Real-Time Voice AI for Medical Oral Boards: Sub-Second Clinical Guidance
Built a voice-activated AI clinical assistant that transcribed oral board exam conversations in real time, generated continuous GPT-4o clinical reasoning, and delivered cached responses through an earpiece with sub-second latency.

The Client
RoundSmarter is a healthcare AI company founded by a practicing physician who manages 6 nursing homes with 1,500 patient encounters per month. The founder also serves as Chief Innovation Officer at Madrina, the largest physician staffing company in the US for post-acute care—1,000 doctors and 6 million patient encounters per year. His core product, RoundSmarter, is an AI documentation tool for nursing home physicians with trials launching in early 2025.
The founder had an ambitious proof-of-concept in mind: demonstrate that AI could provide real-time clinical reasoning assistance during medical oral board exams. The demo targets were program directors at Yale and the University of Miami’s Physical Medicine & Rehabilitation residency programs. These are people who are difficult to schedule and get one shot with—the demo had to be flawless.
The Challenge
Medical oral board exams are high-pressure, structured conversations. A case presenter describes a patient scenario, and the physician must synthesize clinical information, identify concerns, ask targeted questions, and propose management plans—all in real time. The challenge was building an AI system that could participate in this flow invisibly: listening to the conversation, reasoning about the clinical content continuously, and delivering guidance through an earpiece only when the physician naturally asks for it.
The technical constraints were severe. The system had to run completely hands-free for 3+ hours of back-to-back cases with no UI, no buttons, no manual interaction—just voice triggers embedded in natural speech. Triggers had to release pre-computed responses instantly, not initiate computation, because any perceptible latency would break the demo’s credibility. The system needed to handle multiple cases cleanly with no context bleed between patients, survive network hiccups silently, and run on a dedicated Mac Mini with a professional microphone and Bluetooth earpiece.
Oral board etiquette added another constraint: silence signals attentiveness, and over-talking is penalized. The AI could never speak without being explicitly triggered, and responses had to be concise enough to absorb and relay naturally.
Our Solution
We built a Python asyncio application orchestrating three concurrent processing loops behind a 5-state deterministic state machine. The ASR loop streams audio continuously to Deepgram’s nova-2-medical model for real-time transcription optimized for medical terminology. The compute loop runs every 4 seconds during active case intake, sending the current transcript to GPT-4o with two specialized clinical prompts—one for analysis (synthesis, concerns, diagnostics, targeted questions) and one for action plans (problem list, safety, rehabilitation, disposition). Both responses are cached and continuously updated as more of the conversation is transcribed.
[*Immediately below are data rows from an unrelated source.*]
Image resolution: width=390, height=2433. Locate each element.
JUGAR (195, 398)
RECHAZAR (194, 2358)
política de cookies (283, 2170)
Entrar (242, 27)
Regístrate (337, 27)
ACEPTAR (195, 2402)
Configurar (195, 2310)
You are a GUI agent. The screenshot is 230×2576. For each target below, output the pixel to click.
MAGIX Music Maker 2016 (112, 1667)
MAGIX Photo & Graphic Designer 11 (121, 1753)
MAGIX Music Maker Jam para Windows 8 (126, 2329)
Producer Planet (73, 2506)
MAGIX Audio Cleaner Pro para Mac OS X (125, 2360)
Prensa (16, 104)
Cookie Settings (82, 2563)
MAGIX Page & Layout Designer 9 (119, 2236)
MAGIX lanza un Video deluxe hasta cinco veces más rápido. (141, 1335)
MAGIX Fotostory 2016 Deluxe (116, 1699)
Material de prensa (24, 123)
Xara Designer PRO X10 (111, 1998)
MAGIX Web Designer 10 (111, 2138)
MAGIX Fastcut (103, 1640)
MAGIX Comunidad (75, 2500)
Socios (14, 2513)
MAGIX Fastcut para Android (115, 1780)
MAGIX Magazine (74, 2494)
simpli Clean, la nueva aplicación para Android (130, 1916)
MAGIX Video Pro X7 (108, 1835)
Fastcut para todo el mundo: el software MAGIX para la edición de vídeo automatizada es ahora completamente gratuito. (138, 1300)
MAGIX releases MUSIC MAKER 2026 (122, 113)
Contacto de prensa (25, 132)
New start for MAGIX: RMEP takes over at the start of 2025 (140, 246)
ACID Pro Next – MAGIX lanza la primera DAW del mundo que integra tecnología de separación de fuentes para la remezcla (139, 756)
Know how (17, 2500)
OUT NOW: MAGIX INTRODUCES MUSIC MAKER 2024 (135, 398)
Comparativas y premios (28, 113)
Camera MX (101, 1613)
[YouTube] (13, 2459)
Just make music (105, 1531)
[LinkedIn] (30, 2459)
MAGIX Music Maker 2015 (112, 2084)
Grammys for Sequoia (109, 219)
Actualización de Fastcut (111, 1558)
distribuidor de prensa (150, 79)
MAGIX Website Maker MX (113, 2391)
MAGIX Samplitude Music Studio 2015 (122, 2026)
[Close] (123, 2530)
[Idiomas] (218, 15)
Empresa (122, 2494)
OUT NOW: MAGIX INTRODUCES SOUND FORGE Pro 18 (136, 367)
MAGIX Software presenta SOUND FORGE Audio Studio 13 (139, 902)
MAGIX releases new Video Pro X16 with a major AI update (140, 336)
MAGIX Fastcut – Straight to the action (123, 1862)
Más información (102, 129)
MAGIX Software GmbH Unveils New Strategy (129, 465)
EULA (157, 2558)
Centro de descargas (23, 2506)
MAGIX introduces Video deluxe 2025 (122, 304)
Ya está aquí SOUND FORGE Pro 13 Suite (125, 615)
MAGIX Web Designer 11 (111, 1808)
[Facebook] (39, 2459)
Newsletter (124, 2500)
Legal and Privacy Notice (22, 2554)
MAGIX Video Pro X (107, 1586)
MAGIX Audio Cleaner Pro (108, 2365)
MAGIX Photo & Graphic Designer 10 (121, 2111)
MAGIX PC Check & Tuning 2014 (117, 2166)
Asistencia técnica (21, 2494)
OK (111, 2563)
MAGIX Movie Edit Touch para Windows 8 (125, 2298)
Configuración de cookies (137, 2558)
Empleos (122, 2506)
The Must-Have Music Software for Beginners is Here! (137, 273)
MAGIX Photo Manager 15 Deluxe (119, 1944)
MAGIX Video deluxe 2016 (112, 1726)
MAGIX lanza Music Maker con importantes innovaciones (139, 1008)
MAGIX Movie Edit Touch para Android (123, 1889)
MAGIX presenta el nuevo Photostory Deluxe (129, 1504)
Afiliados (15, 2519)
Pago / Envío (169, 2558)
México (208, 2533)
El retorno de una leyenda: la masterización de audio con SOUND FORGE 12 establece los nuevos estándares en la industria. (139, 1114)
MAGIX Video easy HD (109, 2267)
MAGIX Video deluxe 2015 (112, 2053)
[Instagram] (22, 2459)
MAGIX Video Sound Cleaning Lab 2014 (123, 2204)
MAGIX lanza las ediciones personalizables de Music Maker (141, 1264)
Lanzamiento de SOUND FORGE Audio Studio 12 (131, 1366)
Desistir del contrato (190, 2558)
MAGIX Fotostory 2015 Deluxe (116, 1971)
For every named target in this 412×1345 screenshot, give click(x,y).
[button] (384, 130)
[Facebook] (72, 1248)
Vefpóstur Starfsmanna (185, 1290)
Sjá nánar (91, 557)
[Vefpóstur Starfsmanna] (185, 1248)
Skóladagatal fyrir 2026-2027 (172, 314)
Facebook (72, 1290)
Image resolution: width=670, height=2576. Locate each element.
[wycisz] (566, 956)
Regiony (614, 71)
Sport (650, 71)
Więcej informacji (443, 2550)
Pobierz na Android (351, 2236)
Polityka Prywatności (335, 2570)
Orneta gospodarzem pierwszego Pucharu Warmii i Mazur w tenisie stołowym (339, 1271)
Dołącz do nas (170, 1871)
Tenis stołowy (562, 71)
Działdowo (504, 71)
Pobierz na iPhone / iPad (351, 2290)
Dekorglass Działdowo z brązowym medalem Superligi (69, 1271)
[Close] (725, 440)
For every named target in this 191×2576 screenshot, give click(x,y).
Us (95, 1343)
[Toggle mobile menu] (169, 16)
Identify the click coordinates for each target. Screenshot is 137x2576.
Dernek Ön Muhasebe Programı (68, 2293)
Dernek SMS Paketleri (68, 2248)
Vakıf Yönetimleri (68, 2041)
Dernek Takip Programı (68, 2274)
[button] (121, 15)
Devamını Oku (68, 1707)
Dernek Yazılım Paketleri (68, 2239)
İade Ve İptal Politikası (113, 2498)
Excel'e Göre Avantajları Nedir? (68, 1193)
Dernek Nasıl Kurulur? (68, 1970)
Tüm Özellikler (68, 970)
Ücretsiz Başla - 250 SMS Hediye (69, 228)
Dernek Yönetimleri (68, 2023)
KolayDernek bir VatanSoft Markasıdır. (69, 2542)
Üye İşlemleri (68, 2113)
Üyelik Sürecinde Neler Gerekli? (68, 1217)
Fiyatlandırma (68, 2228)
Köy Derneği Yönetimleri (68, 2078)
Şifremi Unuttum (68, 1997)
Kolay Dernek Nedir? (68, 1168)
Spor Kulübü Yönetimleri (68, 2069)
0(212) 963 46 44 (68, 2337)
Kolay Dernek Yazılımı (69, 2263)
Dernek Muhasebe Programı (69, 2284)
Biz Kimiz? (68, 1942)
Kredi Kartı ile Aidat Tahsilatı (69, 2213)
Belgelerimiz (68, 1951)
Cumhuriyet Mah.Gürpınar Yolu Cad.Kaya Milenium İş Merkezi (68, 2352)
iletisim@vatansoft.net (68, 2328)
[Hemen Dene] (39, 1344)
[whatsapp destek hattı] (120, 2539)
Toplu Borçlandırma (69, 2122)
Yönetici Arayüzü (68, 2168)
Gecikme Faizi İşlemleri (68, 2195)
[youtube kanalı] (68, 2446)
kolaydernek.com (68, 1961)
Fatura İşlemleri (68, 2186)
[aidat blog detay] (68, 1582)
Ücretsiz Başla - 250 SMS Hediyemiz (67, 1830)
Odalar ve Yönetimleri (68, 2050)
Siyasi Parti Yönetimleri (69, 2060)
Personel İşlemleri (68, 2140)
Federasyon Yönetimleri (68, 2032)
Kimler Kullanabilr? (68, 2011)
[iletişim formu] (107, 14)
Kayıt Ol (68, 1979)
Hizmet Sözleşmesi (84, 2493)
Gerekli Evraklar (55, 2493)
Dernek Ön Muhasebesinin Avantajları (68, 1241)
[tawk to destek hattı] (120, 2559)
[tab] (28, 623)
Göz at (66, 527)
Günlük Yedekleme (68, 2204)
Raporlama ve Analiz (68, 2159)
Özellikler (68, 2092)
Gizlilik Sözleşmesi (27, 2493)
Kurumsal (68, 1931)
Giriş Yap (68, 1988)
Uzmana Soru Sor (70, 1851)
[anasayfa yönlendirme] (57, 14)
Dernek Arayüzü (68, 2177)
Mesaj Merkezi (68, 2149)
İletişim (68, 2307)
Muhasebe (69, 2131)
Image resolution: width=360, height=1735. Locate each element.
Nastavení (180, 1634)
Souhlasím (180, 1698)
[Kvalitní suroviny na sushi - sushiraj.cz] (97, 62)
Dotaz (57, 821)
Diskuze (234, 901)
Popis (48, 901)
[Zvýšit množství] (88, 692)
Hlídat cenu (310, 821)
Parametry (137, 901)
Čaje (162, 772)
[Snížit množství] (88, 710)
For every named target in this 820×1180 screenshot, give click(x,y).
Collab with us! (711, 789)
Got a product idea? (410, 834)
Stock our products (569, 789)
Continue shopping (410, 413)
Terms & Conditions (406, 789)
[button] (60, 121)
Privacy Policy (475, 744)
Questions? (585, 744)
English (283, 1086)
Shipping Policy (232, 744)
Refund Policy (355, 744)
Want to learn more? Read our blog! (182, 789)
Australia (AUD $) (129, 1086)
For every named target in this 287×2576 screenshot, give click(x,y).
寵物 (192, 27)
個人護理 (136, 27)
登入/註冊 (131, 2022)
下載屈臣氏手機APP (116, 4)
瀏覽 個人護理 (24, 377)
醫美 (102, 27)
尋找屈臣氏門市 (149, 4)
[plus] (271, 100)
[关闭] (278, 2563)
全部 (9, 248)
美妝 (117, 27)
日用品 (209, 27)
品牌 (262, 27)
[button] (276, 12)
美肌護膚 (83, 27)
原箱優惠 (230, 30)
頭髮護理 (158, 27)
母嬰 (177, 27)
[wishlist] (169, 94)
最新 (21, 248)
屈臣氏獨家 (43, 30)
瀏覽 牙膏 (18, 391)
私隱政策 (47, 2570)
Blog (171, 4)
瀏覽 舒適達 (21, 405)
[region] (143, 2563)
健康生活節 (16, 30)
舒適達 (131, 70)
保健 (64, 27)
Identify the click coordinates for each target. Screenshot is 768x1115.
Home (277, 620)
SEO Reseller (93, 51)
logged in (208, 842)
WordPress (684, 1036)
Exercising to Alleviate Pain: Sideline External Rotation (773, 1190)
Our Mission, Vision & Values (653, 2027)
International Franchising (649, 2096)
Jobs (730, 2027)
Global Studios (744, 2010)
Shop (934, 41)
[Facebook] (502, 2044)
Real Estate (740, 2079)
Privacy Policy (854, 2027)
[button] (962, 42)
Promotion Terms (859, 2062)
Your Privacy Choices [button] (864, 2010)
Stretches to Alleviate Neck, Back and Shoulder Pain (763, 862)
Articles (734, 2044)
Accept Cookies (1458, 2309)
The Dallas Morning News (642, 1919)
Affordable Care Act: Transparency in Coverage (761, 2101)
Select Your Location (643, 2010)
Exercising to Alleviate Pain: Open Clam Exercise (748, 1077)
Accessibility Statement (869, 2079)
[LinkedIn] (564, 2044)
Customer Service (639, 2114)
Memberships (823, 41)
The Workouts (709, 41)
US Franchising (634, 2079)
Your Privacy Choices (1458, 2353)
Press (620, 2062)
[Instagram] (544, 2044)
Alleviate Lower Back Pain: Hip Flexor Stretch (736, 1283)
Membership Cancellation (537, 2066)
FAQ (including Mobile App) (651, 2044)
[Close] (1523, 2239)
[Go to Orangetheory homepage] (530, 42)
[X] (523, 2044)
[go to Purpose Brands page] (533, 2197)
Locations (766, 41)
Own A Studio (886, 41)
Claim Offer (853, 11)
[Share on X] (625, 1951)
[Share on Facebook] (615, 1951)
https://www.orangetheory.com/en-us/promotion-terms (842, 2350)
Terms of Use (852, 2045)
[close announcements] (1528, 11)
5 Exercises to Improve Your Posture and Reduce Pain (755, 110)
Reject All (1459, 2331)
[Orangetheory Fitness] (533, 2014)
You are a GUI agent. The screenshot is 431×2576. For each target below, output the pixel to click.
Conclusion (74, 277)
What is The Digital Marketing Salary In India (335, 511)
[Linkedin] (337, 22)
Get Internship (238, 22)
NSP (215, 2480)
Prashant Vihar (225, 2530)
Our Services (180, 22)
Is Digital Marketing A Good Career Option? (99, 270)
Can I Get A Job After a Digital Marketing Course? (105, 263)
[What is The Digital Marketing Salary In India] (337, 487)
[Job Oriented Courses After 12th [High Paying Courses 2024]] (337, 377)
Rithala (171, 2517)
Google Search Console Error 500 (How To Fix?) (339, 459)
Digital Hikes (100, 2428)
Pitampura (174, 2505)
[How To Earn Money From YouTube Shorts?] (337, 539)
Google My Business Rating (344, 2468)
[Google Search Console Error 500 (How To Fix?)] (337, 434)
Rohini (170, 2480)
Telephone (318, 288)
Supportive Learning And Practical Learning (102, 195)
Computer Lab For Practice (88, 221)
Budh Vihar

Three trigger phrases control the system through fuzzy substring matching to accommodate natural speech variation: “new case” resets context and begins fresh intake, “let me think” releases the cached clinical analysis through OpenAI TTS to the earpiece, and “what I would do is” releases the cached management plan. The key architectural insight is that triggers release pre-computed results rather than initiating computation—eliminating perceived latency entirely.
We implemented a rolling transcript buffer with bounded memory (50K characters) using a recent-verbatim/older-summarized strategy to support 3+ hour sessions without degradation. Error handling follows a silent resilience philosophy: Deepgram disconnects trigger automatic reconnection with exponential backoff, OpenAI failures fall back to stale cache, and TTS failures result in silence rather than error messages—because interrupting the demo with an error is worse than a missed response.
The project was delivered at $3,500 fixed-price across 4 milestones, each with clear acceptance criteria: core runtime and state machine, audio capture and ASR pipeline, background processing and speak-on-cue, and final integration with stability hardening.
The Impact
The system achieved its primary goal: a flawless, hands-free clinical AI demo capable of running unattended for 3+ hours across multiple back-to-back cases. Trigger-to-speech latency was sub-second thanks to the pre-computation architecture—the physician says “let me think” and hears clinical guidance immediately, creating a seamless conversational flow indistinguishable from natural deliberation.
The proof-of-concept validated a broader thesis for the client: that real-time AI clinical reasoning is technically feasible and practically useful in medical education contexts. This demonstration opens the door to integration with RoundSmarter’s clinical data lake for RAG-enriched guidance and potential commercialization. The academic partnerships with Yale and University of Miami residency programs position the technology at the intersection of medical education and AI innovation—a space where the client’s unique combination of clinical practice, AI expertise, and institutional relationships creates a significant competitive advantage.